What to produce: Once you reach the line containing "Blog Blaise Aplogan (114, 1461)" in the data below, restate each line word for word up to and including the one containing "Sonata SM (387, 13)".

The data:
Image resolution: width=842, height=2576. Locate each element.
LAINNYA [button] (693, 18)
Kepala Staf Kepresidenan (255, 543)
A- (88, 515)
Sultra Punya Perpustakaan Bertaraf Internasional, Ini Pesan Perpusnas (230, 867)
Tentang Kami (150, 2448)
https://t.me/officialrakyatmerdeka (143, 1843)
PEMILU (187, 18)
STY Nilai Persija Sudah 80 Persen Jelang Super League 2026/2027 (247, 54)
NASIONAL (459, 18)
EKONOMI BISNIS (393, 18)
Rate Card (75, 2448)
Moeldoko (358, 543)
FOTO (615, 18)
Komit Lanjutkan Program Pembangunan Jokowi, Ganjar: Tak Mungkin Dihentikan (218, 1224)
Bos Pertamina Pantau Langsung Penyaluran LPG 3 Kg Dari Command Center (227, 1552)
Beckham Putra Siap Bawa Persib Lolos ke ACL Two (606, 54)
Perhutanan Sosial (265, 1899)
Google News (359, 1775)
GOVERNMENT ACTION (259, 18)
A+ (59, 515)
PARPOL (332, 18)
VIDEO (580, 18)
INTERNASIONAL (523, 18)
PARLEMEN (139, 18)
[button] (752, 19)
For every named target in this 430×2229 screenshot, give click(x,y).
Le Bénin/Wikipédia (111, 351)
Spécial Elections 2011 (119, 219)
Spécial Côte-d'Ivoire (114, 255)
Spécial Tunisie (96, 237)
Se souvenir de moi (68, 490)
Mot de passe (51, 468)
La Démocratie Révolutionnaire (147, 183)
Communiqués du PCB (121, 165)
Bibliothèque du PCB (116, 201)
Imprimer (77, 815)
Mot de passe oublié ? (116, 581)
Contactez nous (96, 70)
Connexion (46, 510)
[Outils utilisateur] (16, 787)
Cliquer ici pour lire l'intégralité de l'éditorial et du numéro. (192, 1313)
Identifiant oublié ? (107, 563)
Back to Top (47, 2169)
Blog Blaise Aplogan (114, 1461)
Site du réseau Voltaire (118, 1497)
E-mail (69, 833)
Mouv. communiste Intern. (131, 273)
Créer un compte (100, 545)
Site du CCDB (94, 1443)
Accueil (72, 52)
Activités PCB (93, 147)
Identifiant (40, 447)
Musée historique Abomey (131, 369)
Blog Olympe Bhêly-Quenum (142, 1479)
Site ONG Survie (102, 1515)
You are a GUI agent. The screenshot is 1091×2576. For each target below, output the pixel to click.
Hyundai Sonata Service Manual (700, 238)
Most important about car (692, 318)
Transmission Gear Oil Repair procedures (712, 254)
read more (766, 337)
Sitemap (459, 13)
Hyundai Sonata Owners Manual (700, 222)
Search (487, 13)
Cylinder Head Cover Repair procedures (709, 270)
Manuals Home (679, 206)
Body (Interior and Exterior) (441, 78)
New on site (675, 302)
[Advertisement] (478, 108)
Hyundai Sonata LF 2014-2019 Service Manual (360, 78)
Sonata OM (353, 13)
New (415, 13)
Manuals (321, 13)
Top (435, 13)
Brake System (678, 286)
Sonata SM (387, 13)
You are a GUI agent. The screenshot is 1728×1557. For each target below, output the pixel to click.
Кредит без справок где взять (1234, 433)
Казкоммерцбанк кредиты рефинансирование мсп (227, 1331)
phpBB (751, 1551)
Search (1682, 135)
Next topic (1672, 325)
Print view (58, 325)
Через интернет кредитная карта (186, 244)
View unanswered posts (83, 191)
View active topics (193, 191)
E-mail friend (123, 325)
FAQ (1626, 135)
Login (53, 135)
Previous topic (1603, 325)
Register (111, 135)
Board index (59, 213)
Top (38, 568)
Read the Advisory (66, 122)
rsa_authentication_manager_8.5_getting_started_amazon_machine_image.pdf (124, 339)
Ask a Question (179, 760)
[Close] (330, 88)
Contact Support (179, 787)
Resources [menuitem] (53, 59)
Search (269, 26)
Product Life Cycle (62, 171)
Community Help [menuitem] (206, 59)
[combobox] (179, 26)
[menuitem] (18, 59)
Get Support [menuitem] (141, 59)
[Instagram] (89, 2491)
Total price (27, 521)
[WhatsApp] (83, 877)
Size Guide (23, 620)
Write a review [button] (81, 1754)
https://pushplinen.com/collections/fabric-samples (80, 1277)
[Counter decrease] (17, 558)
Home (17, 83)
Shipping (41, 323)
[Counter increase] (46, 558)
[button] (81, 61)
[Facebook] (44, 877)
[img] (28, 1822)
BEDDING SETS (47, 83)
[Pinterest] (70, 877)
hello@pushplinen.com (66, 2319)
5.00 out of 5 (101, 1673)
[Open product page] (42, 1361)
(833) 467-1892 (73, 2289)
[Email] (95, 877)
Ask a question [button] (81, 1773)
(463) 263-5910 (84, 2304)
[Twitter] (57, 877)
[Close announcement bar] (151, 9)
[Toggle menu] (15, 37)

Written solution:
Blog Blaise Aplogan (114, 1461)
Site du réseau Voltaire (118, 1497)
E-mail (69, 833)
Mouv. communiste Intern. (131, 273)
Créer un compte (100, 545)
Site du CCDB (94, 1443)
Accueil (72, 52)
Activités PCB (93, 147)
Identifiant (40, 447)
Musée historique Abomey (131, 369)
Blog Olympe Bhêly-Quenum (142, 1479)
Site ONG Survie (102, 1515)
You are a GUI agent. The screenshot is 1091×2576. For each target below, output the pixel to click.
Hyundai Sonata Service Manual (700, 238)
Most important about car (692, 318)
Transmission Gear Oil Repair procedures (712, 254)
read more (766, 337)
Sitemap (459, 13)
Hyundai Sonata Owners Manual (700, 222)
Search (487, 13)
Cylinder Head Cover Repair procedures (709, 270)
Manuals Home (679, 206)
Body (Interior and Exterior) (441, 78)
New on site (675, 302)
[Advertisement] (478, 108)
Hyundai Sonata LF 2014-2019 Service Manual (360, 78)
Sonata OM (353, 13)
New (415, 13)
Manuals (321, 13)
Top (435, 13)
Brake System (678, 286)
Sonata SM (387, 13)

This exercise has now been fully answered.